本文:

2. ビジュアルとブランドストーリーの整合性
ブランドストーリーは文字だけで完結しません。ロゴ、写真、動画、パッケージなどのビジュアル表現も、ストーリーの一部として統一感を持たせる必要があります。たとえば、温もりや手仕事の背景を語るブランドが、無機質でシャープなデザインを採用してしまうと、違和感が生まれ、顧客は本質的な価値を感じ取れません。ストーリーで語る世界観が、視覚表現でも矛盾なく伝わることが、ブランドの信頼性を担保します。トーン&マナーの設計は、ブランド全体の印象形成に直結する要素です。
▶︎ 関連記事:VI(ビジュアル・アイデンティティ)とは何か?
3. ブランドストーリーを社内外に浸透させる
ブランドストーリーは外向けのマーケティングツールではなく、企業文化そのものでもあります。まず大切なのは、社員がそのストーリーを深く理解し、自ら語れるようになることです。現場スタッフが言葉にできなければ、顧客接点での体験も一貫しません。社内研修やミッション共有の場を設けることで、ストーリーが「自分ごと化」されていきます。そして社外への発信も、SNS、店舗体験、営業トークなど、あらゆる接点で一貫したメッセージが届けられてこそ、本当の意味で“生きたストーリー”となります。

記述課題:
• A. 本文のうち、「2. ビジュアルとブランドストーリーの整合性」から「印象形成に直結する要素です。」までの部分を一字一句変えずに書き写すこと。
• B. ブランドストーリーについての本文を、最後の文の後から書き継ぐこと。
データは使わなくてよい。

提供資料:
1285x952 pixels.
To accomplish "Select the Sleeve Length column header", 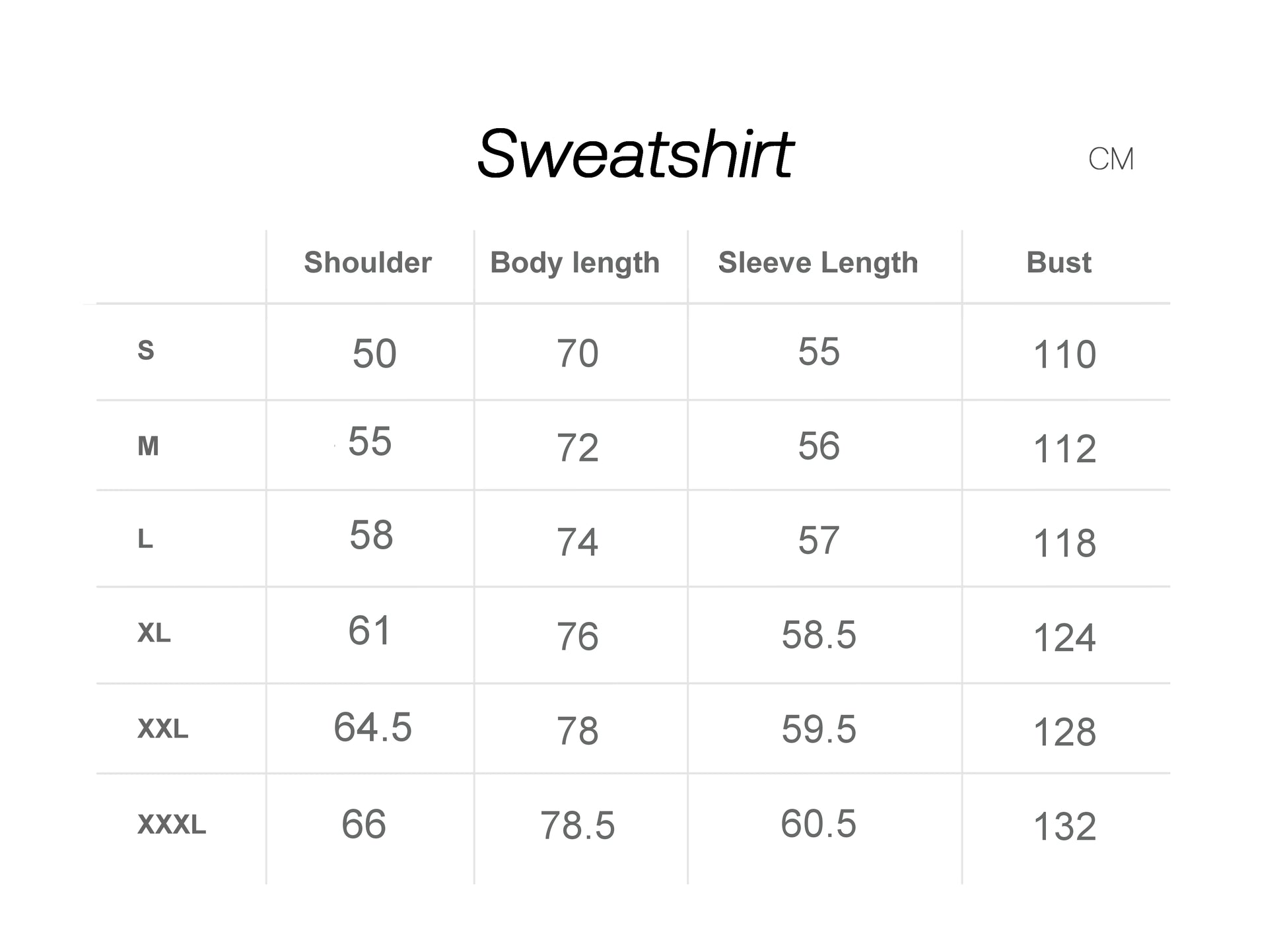I will [x=818, y=263].
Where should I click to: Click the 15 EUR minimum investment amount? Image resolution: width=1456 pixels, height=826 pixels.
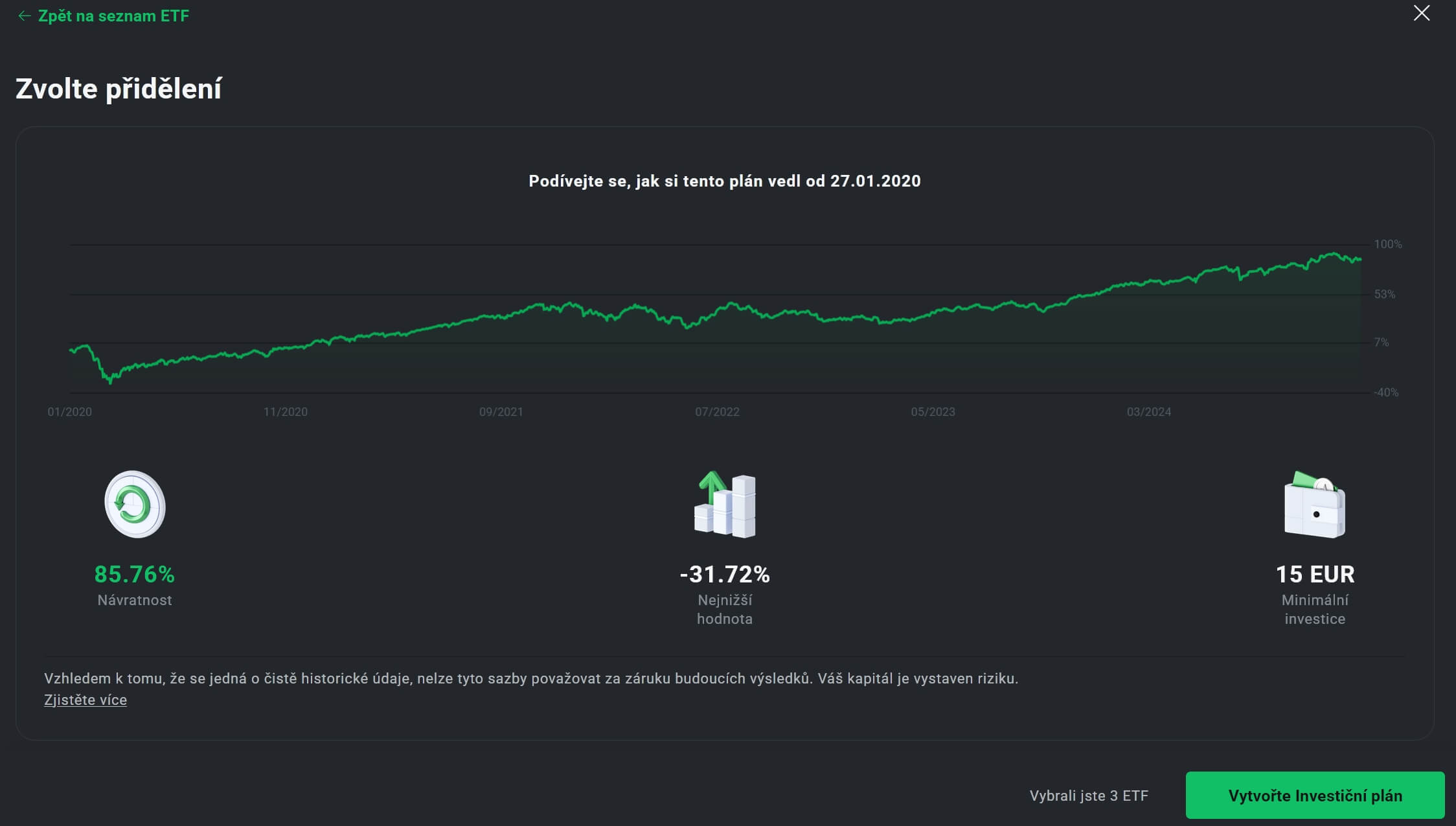pyautogui.click(x=1315, y=574)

解答一覧:
• A.
2. ビジュアルとブランドストーリーの整合性
ブランドストーリーは文字だけで完結しません。ロゴ、写真、動画、パッケージなどのビジュアル表現も、ストーリーの一部として統一感を持たせる必要があります。たとえば、温もりや手仕事の背景を語るブランドが、無機質でシャープなデザインを採用してしまうと、違和感が生まれ、顧客は本質的な価値を感じ取れません。ストーリーで語る世界観が、視覚表現でも矛盾なく伝わることが、ブランドの信頼性を担保します。トーン&マナーの設計は、ブランド全体の印象形成に直結する要素です。

• B.
▶︎ 関連記事:インナーブランディングとは?その目的と進め方と成功事例
■ 有名なブランドストーリーの事例

【 無印良品のブランドストーリー 】
無印良品は、1980年代の大量消費時代に対するアンチテーゼとして誕生しました。「これでいい」ではなく「これがいい」という思想のもと、華美な装飾や無駄を排し、機能美と生活に根ざした本質的な価値を追求してきました。無印の哲学は、商品のデザイン、価格設定、コミュニケーションすべてに反映されており、それらが一貫した世界観を形づくっています。ただのブランドではなく思想に共感する人々を惹きつけ、共感から生まれるファンコミュニティを築き上げている点が、無印良品の強さであり独自性です。
[ ブランドの成功ポイント ]
⚫︎ 消費社会へのカウンターから誕生
⚫︎ 無駄を削ぎ落とした機能美
⚫︎ 作り手の思想を可視化
⚫︎ 言葉・デザイン・価格が一貫
⚫︎ 「生活の本質とは何か?」を問い続ける

【 星野リゾートのブランドストーリー 】
星野リゾートは、「その地ならではの体験」を軸に、旅の在り方を根本から再定義してきました。単なる宿泊施設ではなく、地域の文化や風土を活かした物語性のある滞在を提供することで、宿そのものが“語る存在”として機能しています。画一的なリゾートとは一線を画し、土地に根差した独自の価値を創出。経営の理念と現場での体験が高度に一致しており、トップダウンでも現場任せでもない、双方が連動することでブランドとしての一貫性と革新性を実現しています。この独自の姿勢が、星野リゾートの揺るぎない魅力となっています。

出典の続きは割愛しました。